Phase I Study Assessing the Ocular and Systemic Safety and Tolerability of OC-10X

This is an interventional treatment trial for Proliferative Diabetic Retinopathy (PDR) focused on measuring Proliferative, Diabetic, Retinopathy Read More

Inclusion Criteria

1. Ability to provide approved written informed consent and comply with study-related procedures/assessments for the duration of the study, age > 18 years
2. Corrected visual acuity >20/25 in both eyes
3. IOP <21 mm Hg, with a difference between eyes of < 4 mm Hg
4. Ability to tolerate and self-administer vehicle eye drops.
5. Tolerance of a commercially available non-preserved, artificial tear solution
6. Normal slit lamp exam and dilated fundoscopic exam within one week previous to dosing
7. Normal clinical laboratory profiles for complete blood count, serum chemistry and electrolytes, and urinalysis with no clinically significant values
8. Be neither overweight nor underweight for his/her height as per BMI scale (18.5-24.9)
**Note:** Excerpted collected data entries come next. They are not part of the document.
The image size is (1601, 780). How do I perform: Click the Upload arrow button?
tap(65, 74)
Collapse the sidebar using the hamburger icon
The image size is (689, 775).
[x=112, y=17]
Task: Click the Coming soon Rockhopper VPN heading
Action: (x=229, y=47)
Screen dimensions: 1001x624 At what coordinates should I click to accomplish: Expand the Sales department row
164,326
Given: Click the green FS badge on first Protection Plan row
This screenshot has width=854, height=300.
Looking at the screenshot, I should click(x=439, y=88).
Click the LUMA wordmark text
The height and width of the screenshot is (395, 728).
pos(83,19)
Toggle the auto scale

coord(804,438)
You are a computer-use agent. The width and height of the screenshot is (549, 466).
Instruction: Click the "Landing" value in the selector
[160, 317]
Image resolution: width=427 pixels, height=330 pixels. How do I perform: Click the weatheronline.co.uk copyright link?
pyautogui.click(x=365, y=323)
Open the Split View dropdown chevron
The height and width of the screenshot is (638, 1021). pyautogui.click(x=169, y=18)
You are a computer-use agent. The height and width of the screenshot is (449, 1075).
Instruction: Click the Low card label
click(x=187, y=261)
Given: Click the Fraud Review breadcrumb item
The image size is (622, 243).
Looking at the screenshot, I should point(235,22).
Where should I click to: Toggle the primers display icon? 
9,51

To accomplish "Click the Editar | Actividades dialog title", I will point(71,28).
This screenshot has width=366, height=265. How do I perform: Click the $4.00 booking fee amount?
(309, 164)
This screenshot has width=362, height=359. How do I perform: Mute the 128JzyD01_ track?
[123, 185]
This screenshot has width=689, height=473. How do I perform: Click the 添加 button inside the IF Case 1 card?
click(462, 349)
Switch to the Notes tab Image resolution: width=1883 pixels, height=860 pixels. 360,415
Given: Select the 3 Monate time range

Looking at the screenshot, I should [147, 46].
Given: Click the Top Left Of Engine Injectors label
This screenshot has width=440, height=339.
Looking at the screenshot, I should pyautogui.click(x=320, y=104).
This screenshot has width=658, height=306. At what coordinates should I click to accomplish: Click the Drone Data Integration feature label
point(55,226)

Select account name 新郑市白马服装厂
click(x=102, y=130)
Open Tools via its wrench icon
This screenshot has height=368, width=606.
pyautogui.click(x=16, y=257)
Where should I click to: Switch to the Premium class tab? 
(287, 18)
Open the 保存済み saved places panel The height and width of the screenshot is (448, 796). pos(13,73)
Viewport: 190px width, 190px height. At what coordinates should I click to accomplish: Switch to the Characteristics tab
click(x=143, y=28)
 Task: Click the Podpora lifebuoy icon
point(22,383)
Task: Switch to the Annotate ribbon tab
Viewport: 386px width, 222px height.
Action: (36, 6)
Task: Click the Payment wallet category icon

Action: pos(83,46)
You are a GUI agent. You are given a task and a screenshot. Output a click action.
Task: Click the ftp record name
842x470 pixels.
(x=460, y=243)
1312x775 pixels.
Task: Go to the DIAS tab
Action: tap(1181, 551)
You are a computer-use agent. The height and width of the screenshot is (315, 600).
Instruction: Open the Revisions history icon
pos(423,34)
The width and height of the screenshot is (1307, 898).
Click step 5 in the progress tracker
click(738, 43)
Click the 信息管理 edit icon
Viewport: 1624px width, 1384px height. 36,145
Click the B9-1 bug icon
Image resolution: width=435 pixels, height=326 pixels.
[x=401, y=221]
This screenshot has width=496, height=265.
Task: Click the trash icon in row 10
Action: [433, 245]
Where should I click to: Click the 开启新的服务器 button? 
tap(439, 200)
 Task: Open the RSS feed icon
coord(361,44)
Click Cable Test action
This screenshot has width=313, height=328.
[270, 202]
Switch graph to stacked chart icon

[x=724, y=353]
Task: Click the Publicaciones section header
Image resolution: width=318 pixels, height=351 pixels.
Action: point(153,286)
9. Female of childbearing potential:

   • Is practicing an acceptable method of birth control for the duration of the study, such as condoms, foams, jellies, diaphragm, IUD, or abstinence; or
   • Is postmenopausal for at least 1 year; or
   • Is surgically sterile (bilateral tubal ligation, bilateral oophorectomy, or hysterectomy)

Exclusion Criteria

1. Evidence of organ dysfunction or any clinically significant deviation from the normal, in physical or clinical determinations
2. History of serious gastrointestinal, hepatic, renal, cardiovascular, pulmonary, neurological, hematological disease, diabetes, glaucoma, head-injury or coma
3. History of significant recurrent bacterial, viral or fungal infections
4. History of any psychiatric illness, which may impair the ability to provide written informed consent
5. Presence of disease markers of HIV 1 or 2, Hepatitis B or C viruses or syphilis infection
6. Presence of values which are significantly different from normal reference ranges and/or judged clinically significant for haemoglobin, total white blood cells count, differential white blood cell count or platelet count
7. Positive urinary screen testing of drugs of abuse (opiates, cannabinoids, amphetamines, barbiturates, benzodiazepines, cocaine)
8. Presence of values, which are significantly different from normal reference ranges and/or judged clinically significant for serum creatinine, blood urea nitrogen, serum aspartate aminotransferase, serum alanine aminotransferase, serum alkaline phosphatase, serum bilirubin, plasma glucose, serum cholesterol, serum electrolytes (sodium, potassium, chloride, calcium and phosphorus),serum proteins (albumin and globulin) and serum creatinine phosphokinase
9. Clinically abnormal chemical and microscopic examination of urine defined as presence of red blood cells, white blood cells (>4/High Power Field [HPF]), glucose (positive) or protein (positive)
10. Clinically abnormal electrocardiogram
11. Regular smokers, who smoke more than 10 cigarettes daily, or have difficulty abstaining from smoking
12. History of drug dependence or excessive alcohol intake on a habitual basis of more than 2 units of alcoholic beverages per day (1 unit equivalent to half pint of beer or 1 glass of wine or 1 measure of spirit) or have difficulty in abstaining from drinking
13. Subjects who, through completion of this study, would have donated and/or lost more than 400 mL of blood in past 2 months
14. History of ocular surgery, trauma, or chronic ocular disease
15. Current use of contact lenses or discontinuation of contact lens use within 2 weeks of the first dosing day
16. Any ocular abnormalities or ocular symptoms
17. Use of ocular agents (including eye drops) within the past 2 months or anticipated use of ocular agents during the study period
18. Systemic corticosteroid use within the past 6 months
19. History or evidence of ocular infection, inflammation, blepharitis, or conjunctivitis with 2 months; history of herpes simplex keratitis
20. Presence of a non-healing wound, ulcer, fracture, or any medical condition associated with bleeding.
21. Use of antimitotic or antimetabolite therapy within 2 months of enrollment.
22. Women who are pregnant or breastfeeding, or nonsterile or premenopausal women who refuse to use any form of contraception during and for at least 2 weeks following the final dose of study drug.
23. Enrollment in another investigational drug or device study within 2 months of study entry.
24. Known intolerance or hypersensitivity to any components/excipients in the study drug formulation.
25. Planned use during the study of any ocular or systemic medication, with the exception of oral contraceptives and short-term use of over-the-counter analgesics.